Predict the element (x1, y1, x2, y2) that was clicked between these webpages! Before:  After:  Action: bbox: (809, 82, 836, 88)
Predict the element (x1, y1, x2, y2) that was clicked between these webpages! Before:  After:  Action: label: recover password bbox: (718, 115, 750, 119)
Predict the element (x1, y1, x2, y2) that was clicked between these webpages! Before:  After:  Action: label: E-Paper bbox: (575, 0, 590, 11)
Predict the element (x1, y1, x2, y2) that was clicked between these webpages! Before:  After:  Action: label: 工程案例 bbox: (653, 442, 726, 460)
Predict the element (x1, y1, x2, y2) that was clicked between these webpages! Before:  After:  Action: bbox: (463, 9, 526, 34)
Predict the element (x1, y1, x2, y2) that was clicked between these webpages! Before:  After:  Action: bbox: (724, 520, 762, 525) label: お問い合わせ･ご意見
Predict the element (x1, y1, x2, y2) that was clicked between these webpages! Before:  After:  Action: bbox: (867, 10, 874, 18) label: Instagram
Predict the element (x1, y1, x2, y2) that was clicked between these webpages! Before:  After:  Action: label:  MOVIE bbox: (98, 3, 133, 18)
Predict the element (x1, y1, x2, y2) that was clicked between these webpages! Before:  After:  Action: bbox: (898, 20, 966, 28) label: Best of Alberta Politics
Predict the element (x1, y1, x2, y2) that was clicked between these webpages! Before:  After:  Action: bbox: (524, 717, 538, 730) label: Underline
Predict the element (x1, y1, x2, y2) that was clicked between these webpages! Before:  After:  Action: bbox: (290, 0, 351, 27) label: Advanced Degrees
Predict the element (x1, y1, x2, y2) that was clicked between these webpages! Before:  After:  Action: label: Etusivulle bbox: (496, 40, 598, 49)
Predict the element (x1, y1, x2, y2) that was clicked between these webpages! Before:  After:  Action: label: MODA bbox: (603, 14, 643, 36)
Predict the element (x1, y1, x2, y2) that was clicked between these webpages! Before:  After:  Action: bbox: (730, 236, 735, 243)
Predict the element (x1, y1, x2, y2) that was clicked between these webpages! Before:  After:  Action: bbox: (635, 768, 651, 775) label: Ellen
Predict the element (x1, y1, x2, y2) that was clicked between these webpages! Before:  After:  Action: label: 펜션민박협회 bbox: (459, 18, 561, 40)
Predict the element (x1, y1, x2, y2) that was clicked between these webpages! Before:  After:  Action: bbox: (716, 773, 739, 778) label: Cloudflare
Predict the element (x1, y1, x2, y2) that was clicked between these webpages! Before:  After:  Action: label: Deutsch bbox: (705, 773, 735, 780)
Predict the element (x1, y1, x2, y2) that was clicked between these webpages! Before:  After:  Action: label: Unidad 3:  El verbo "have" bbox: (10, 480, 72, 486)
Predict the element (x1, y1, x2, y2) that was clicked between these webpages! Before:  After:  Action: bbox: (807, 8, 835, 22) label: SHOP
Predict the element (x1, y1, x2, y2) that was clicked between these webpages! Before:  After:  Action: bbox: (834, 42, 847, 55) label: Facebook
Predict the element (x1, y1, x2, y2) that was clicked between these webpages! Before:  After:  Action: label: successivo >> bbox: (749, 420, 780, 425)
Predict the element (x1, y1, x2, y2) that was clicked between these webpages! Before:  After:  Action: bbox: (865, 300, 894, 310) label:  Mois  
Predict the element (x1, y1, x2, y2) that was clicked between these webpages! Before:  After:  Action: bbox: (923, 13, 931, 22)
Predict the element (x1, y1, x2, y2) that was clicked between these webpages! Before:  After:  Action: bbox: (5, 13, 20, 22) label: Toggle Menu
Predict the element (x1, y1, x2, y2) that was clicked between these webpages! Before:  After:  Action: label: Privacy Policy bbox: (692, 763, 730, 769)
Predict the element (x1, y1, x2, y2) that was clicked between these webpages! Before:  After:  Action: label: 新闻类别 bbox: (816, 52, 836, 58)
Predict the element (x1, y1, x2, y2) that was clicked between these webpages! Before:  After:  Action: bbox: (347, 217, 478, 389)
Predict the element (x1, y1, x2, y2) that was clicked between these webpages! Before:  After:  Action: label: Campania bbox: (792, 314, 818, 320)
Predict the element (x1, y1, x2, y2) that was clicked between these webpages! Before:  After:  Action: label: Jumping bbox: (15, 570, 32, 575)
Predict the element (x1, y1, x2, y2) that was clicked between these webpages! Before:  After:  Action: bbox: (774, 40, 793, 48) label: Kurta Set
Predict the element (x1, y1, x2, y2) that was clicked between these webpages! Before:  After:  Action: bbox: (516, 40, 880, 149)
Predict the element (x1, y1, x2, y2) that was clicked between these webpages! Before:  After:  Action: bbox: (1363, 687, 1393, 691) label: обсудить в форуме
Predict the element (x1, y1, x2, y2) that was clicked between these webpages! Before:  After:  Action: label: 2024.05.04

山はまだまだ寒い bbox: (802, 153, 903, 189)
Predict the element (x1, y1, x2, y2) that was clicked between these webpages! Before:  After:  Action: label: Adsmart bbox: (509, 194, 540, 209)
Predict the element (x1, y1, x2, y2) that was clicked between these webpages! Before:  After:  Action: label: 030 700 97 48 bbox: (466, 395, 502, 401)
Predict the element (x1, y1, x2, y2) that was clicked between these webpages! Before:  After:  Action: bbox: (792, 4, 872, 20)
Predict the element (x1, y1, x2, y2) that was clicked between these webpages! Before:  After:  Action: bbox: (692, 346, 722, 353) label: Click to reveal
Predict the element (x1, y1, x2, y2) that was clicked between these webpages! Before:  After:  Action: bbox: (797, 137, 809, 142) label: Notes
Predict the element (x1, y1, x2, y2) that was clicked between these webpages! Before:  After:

Required task
Render the listing above as a JSON list of strings, with one string per line and blank lines omitted.

Exercise result
[
  "Predict the element (x1, y1, x2, y2) that was clicked between these webpages! Before:  After:  Action: bbox: (809, 82, 836, 88)",
  "Predict the element (x1, y1, x2, y2) that was clicked between these webpages! Before:  After:  Action: label: recover password bbox: (718, 115, 750, 119)",
  "Predict the element (x1, y1, x2, y2) that was clicked between these webpages! Before:  After:  Action: label: E-Paper bbox: (575, 0, 590, 11)",
  "Predict the element (x1, y1, x2, y2) that was clicked between these webpages! Before:  After:  Action: label: 工程案例 bbox: (653, 442, 726, 460)",
  "Predict the element (x1, y1, x2, y2) that was clicked between these webpages! Before:  After:  Action: bbox: (463, 9, 526, 34)",
  "Predict the element (x1, y1, x2, y2) that was clicked between these webpages! Before:  After:  Action: bbox: (724, 520, 762, 525) label: お問い合わせ･ご意見",
  "Predict the element (x1, y1, x2, y2) that was clicked between these webpages! Before:  After:  Action: bbox: (867, 10, 874, 18) label: Instagram",
  "Predict the element (x1, y1, x2, y2) that was clicked between these webpages! Before:  After:  Action: label:  MOVIE bbox: (98, 3, 133, 18)",
  "Predict the element (x1, y1, x2, y2) that was clicked between these webpages! Before:  After:  Action: bbox: (898, 20, 966, 28) label: Best of Alberta Politics",
  "Predict the element (x1, y1, x2, y2) that was clicked between these webpages! Before:  After:  Action: bbox: (524, 717, 538, 730) label: Underline",
  "Predict the element (x1, y1, x2, y2) that was clicked between these webpages! Before:  After:  Action: bbox: (290, 0, 351, 27) label: Advanced Degrees",
  "Predict the element (x1, y1, x2, y2) that was clicked between these webpages! Before:  After:  Action: label: Etusivulle bbox: (496, 40, 598, 49)",
  "Predict the element (x1, y1, x2, y2) that was clicked between these webpages! Before:  After:  Action: label: MODA bbox: (603, 14, 643, 36)",
  "Predict the element (x1, y1, x2, y2) that was clicked between these webpages! Before:  After:  Action: bbox: (730, 236, 735, 243)",
  "Predict the element (x1, y1, x2, y2) that was clicked between these webpages! Before:  After:  Action: bbox: (635, 768, 651, 775) label: Ellen",
  "Predict the element (x1, y1, x2, y2) that was clicked between these webpages! Before:  After:  Action: label: 펜션민박협회 bbox: (459, 18, 561, 40)",
  "Predict the element (x1, y1, x2, y2) that was clicked between these webpages! Before:  After:  Action: bbox: (716, 773, 739, 778) label: Cloudflare",
  "Predict the element (x1, y1, x2, y2) that was clicked between these webpages! Before:  After:  Action: label: Deutsch bbox: (705, 773, 735, 780)",
  "Predict the element (x1, y1, x2, y2) that was clicked between these webpages! Before:  After:  Action: label: Unidad 3:  El verbo \"have\" bbox: (10, 480, 72, 486)",
  "Predict the element (x1, y1, x2, y2) that was clicked between these webpages! Before:  After:  Action: bbox: (807, 8, 835, 22) label: SHOP",
  "Predict the element (x1, y1, x2, y2) that was clicked between these webpages! Before:  After:  Action: bbox: (834, 42, 847, 55) label: Facebook",
  "Predict the element (x1, y1, x2, y2) that was clicked between these webpages! Before:  After:  Action: label: successivo >> bbox: (749, 420, 780, 425)",
  "Predict the element (x1, y1, x2, y2) that was clicked between these webpages! Before:  After:  Action: bbox: (865, 300, 894, 310) label:  Mois  ",
  "Predict the element (x1, y1, x2, y2) that was clicked between these webpages! Before:  After:  Action: bbox: (923, 13, 931, 22)",
  "Predict the element (x1, y1, x2, y2) that was clicked between these webpages! Before:  After:  Action: bbox: (5, 13, 20, 22) label: Toggle Menu",
  "Predict the element (x1, y1, x2, y2) that was clicked between these webpages! Before:  After:  Action: label: Privacy Policy bbox: (692, 763, 730, 769)",
  "Predict the element (x1, y1, x2, y2) that was clicked between these webpages! Before:  After:  Action: label: 新闻类别 bbox: (816, 52, 836, 58)",
  "Predict the element (x1, y1, x2, y2) that was clicked between these webpages! Before:  After:  Action: bbox: (347, 217, 478, 389)",
  "Predict the element (x1, y1, x2, y2) that was clicked between these webpages! Before:  After:  Action: label: Campania bbox: (792, 314, 818, 320)",
  "Predict the element (x1, y1, x2, y2) that was clicked between these webpages! Before:  After:  Action: label: Jumping bbox: (15, 570, 32, 575)",
  "Predict the element (x1, y1, x2, y2) that was clicked between these webpages! Before:  After:  Action: bbox: (774, 40, 793, 48) label: Kurta Set",
  "Predict the element (x1, y1, x2, y2) that was clicked between these webpages! Before:  After:  Action: bbox: (516, 40, 880, 149)",
  "Predict the element (x1, y1, x2, y2) that was clicked between these webpages! Before:  After:  Action: bbox: (1363, 687, 1393, 691) label: обсудить в форуме",
  "Predict the element (x1, y1, x2, y2) that was clicked between these webpages! Before:  After:  Action: label: 2024.05.04",
  "山はまだまだ寒い bbox: (802, 153, 903, 189)",
  "Predict the element (x1, y1, x2, y2) that was clicked between these webpages! Before:  After:  Action: label: Adsmart bbox: (509, 194, 540, 209)",
  "Predict the element (x1, y1, x2, y2) that was clicked between these webpages! Before:  After:  Action: label: 030 700 97 48 bbox: (466, 395, 502, 401)",
  "Predict the element (x1, y1, x2, y2) that was clicked between these webpages! Before:  After:  Action: bbox: (792, 4, 872, 20)",
  "Predict the element (x1, y1, x2, y2) that was clicked between these webpages! Before:  After:  Action: bbox: (692, 346, 722, 353) label: Click to reveal",
  "Predict the element (x1, y1, x2, y2) that was clicked between these webpages! Before:  After:  Action: bbox: (797, 137, 809, 142) label: Notes",
  "Predict the element (x1, y1, x2, y2) that was clicked between these webpages! Before:  After:"
]